2.8 In vitro dentin mineralization experiments

The dentin disks that had been treated three times by nBGs@Pt in “Section 2.7” were recovered and incubated with ASL at 37 °C. The immersion solution was changed every 24 h. After 7 d incubation, the surface morphology of the dentin disks was observed by SEM, and then the sample was carefully broken to avoid contamination of the fractured side, and the longitudinal section of HA formation was observed by SEM.

2.9 Statistical analysis

All data are expressed herein as the mean ± standard deviation (S.D.). A one-way analysis of variance followed by the t-test was applied in all the statistical comparisons.

3. Results and discussion

3.1 Synthesis and characterization of the nBGs@Pt

The nBGs@Pt was prepared as shown in Fig. 1a. Fig. S1† shows the characteristic of the nBGs. The TEM image (Fig. 1b) shows that the nBGs@Pt was spherical and arborescent with a radial large mesoporous structure. This structure provides a large specific surface area, which can accelerate HA formation. A typical nBGs@Pt Janus nanomotor particle is shown in Fig. 1c, where it can be seen that after precious metal deposition, the Pt-coated layer at the higher left part is brighter, prompting the Janus structure. The EDX image (Fig. 1d) showed that the Pt element was highly concentrated in the higher left part of the particles, confirming the successful Pt deposition. Fig. 1e shows the size distribution of the nBGs@Pt, with the greatest spread being around 290 nm. The diameter of the nanoparticles observed in the SEM images was in accord with the size measured by laser size analysis. Fig. 1f shows the zeta-potential change before and after precious metal deposition. The zeta potential of the nBGs was −10.7 mV and for nBGs@Pt was −12.91 mV, showing the existence of the Pt layer led to a slight potential decrease. That means Pt was successfully incorporated. There was a SiO₂ peak (amorphous phase) at 20°–30°, while the characteristic peaks of Pt appeared at 40°, 46°, and 68°(PDF#01-071-3756) in the XRD spectrum (Fig. 1g). These results confirm that we had successfully prepared nBGs@Pt with a Janus structure.
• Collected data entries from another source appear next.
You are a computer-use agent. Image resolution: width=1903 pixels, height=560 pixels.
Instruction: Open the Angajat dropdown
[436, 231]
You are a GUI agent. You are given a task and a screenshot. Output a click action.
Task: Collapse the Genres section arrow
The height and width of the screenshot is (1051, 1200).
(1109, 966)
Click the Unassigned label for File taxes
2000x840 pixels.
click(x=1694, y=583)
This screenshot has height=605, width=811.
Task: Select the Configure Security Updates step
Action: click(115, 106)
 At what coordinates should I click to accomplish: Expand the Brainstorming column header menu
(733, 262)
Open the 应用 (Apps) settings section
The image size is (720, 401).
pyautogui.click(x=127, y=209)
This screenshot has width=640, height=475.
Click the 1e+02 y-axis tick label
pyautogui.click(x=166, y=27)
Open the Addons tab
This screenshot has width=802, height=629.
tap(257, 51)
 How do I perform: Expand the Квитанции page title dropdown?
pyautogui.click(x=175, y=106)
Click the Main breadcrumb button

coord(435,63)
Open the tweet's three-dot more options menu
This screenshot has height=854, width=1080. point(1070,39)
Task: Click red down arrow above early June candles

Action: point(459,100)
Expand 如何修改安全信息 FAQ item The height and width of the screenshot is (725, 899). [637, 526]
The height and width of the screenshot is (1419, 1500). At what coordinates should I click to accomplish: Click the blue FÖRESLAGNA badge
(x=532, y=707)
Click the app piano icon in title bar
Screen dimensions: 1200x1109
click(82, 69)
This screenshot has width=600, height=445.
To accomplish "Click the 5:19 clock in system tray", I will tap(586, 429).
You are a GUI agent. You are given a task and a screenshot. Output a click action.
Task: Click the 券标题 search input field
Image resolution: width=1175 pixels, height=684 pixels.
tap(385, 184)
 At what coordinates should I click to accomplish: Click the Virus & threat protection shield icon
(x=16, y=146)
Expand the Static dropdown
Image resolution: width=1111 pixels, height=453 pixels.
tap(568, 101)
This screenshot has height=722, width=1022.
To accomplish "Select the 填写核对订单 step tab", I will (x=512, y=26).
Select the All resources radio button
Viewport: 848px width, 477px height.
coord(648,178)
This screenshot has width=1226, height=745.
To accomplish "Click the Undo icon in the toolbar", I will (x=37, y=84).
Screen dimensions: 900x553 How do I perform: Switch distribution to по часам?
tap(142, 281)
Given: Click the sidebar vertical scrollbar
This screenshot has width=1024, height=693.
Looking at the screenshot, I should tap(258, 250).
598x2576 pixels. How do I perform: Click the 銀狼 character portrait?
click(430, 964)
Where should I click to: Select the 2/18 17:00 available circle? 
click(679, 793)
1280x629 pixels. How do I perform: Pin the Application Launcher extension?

Fig. 1 The preparation and characterization of the nBGs@Pt Janus nanomotor. (a) The preparation process image of the nBGs@Pt. (b) The bright field TEM image of the nBGs@Pt. (c) The dark field TEM image of the nBGs@Pt. (d) The EDX images of the element distribution: Pt, P, O, Ca. (e) The size distribution of the nBGs@Pt. (f) The zeta potential of nBGs and the nBGs@Pt. (g) The XRD spectrum of nBGs@Pt.

3.2 Analysis of the motion behaviors of the nBGs@Pt

Based on the Pt on one side of the nanomotors, H₂O₂ was decomposed catalytically into H₂O and O₂, which could also convert chemical energy into kinetic energy. Fig. 2a shows the theory of the nBGs@Pt movement. Here, Pt as a catalyst promotes H₂O₂ decomposition, so the concentration of H₂O₂ at this side decreases and then produces a concentration difference, so the surrounding solution flows here and generates a relative motion with nBGs@Pt, pushing the nBGs@Pt forward.

Fig. 2 The motion behaviors analysis of the nBGs@Pt JANUS nanomotor. (a) The characterization of the propulsion of nBGs@Pt Janus nanomotors. (b) The motion trajectory of nBGs@Pt in different situations. (c) The trajectory diagram analysis of nBGs@Pt in different situations. (d) MSD of nBGs@Pt in different situations. (e) The diffusion coefficient of nBGs@Pt in different situations.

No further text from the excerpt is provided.